Collected data
□ □ □

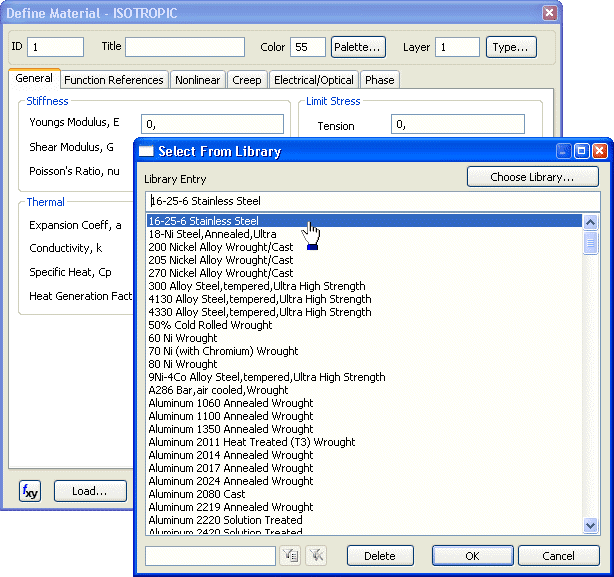
Task: Click the clear filter icon near Delete
Action: (316, 556)
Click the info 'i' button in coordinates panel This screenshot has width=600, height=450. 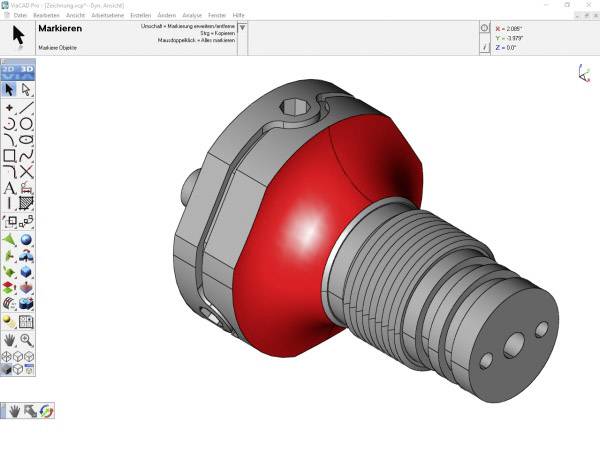[x=485, y=46]
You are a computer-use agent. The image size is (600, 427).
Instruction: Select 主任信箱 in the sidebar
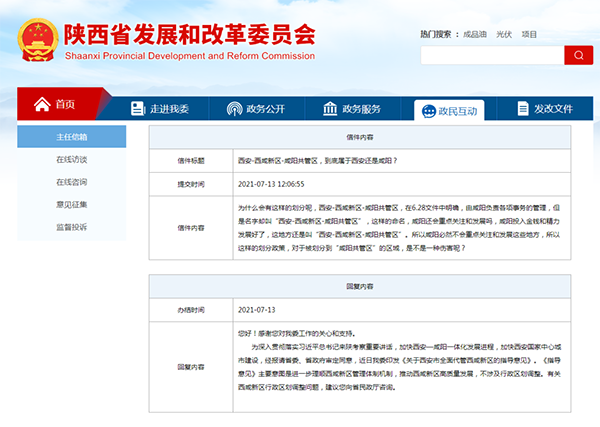71,137
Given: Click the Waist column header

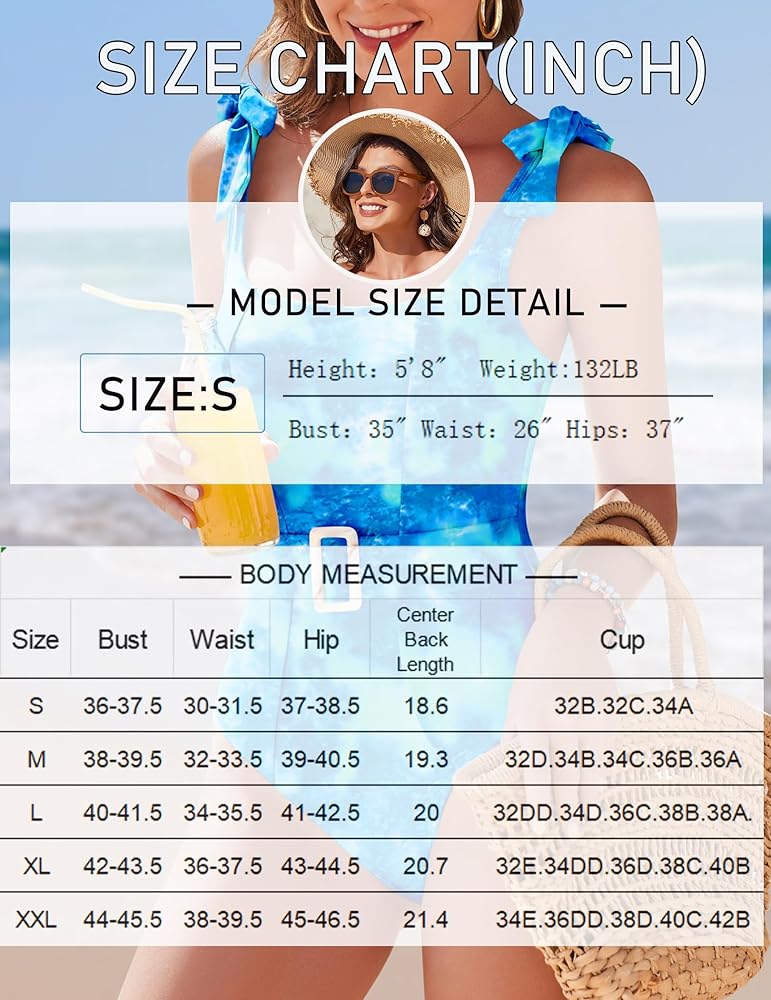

□ □ □

● Work instruction: From the line that holds "You are a computer-use" to the last line of the records, please copy each line exactly and nothing else. Pictures stay out.

● Response to the task:
You are a computer-use agent. The image size is (600, 427).
Instruction: Select 主任信箱 in the sidebar
71,137
Given: Click the Waist column header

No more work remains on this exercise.